An alternative approach: JLS 8.10.4 could define a "canonical" ctor as follows: "Every record type R has a _canonical_ constructor, which is a constructor [note the silence on accessibility] whose formal parameter list is identical to the record header of R." ... and deem an implicitly declared canonical ctor to be public. Then, the compile-time error can be left alone, though I would reword it for clarity and for tonal agreement with '[exp|imp]licitly declared': "If a canonical constructor is explicitly declared, then it must be public, or a compile-time error occurs."
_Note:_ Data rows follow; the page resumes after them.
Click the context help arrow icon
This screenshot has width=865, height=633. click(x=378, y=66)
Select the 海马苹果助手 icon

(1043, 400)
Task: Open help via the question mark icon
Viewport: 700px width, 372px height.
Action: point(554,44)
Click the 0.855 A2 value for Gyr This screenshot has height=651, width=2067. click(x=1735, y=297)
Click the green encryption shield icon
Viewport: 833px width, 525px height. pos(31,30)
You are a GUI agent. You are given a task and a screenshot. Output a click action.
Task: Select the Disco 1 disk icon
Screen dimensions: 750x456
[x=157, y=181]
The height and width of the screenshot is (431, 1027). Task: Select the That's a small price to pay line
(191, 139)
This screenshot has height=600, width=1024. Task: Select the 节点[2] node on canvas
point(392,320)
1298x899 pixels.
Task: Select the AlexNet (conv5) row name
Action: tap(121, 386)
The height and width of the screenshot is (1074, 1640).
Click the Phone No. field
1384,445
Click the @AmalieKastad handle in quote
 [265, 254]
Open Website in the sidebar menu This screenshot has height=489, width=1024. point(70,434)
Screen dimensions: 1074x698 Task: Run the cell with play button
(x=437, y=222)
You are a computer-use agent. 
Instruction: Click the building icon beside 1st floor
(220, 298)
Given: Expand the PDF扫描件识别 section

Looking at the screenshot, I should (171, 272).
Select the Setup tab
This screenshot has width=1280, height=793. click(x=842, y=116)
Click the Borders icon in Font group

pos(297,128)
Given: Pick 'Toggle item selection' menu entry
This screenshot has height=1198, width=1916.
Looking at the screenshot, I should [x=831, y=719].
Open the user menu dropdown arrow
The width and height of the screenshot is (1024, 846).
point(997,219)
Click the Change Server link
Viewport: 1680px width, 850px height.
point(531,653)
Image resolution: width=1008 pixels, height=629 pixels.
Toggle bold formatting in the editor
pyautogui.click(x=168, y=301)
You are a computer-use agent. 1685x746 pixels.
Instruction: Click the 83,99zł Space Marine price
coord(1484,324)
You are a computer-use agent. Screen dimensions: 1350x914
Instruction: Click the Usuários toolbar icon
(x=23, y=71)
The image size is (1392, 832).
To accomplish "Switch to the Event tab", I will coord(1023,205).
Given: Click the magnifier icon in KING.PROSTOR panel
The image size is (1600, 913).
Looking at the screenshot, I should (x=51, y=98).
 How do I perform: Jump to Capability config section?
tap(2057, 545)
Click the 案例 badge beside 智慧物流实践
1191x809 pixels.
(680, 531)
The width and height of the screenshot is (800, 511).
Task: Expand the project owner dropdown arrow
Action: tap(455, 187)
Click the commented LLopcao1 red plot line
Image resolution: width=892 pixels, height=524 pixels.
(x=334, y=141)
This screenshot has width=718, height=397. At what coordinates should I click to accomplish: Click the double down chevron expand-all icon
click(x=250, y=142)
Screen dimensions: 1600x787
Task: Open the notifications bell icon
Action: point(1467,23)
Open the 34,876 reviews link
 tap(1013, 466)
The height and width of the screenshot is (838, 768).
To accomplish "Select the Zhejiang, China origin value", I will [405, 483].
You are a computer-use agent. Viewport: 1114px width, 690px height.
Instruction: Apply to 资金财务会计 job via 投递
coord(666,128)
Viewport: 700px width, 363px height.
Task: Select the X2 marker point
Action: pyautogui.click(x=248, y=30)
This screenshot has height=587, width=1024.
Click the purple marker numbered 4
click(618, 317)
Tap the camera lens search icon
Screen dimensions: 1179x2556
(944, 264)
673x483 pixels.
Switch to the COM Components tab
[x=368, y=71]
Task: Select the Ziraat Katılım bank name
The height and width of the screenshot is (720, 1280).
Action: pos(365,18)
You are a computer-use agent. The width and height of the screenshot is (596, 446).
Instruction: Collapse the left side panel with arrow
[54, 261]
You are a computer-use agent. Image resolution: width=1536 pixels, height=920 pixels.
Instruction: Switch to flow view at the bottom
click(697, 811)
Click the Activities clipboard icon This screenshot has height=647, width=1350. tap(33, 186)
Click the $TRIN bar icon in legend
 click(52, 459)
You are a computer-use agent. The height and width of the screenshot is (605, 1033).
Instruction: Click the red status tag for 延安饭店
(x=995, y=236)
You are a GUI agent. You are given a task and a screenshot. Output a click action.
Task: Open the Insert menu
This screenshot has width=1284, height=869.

The alternative approach is best because the sense of "canonical" is dominated by the signature -- just look at javac's error message "canonical record constructor must be public" which assumes that canonical-ness is obvious (signature-driven) and that the access modifier is a separate thing, so to speak. That seems a pretty natural view of things for the JLS to embody.
(Sidebar: Why allow a compact ctor declaration to be non-public, when we control its grammar that could be hard-coded to use `public`?)
(Sidebar: The compact ctor declaration should be introduced at the same time as "A canonical constructor can be explicitly declared ...". I recall privately discussing the flow of this section but can't find it easily. I suggest that 8.10.4 should be "Canonical Constructor of a Record" and that the sole non-canonical clause "A record declaration may contain constructor declarations." should live in 8.10.2 "Record Body" (not plural; yes, the title of 8.9.2 should drop the D-word too, which will happen auto-magically) ... 8.10.2 already says "may contain constructor and member declarations" but that opening paragraph should advertise the compact ctor's role in helping to initialize the member [because otherwise CompactConstructorDeclaration goes unexplained] ... the line will be hard to write and this mail is already long enough.)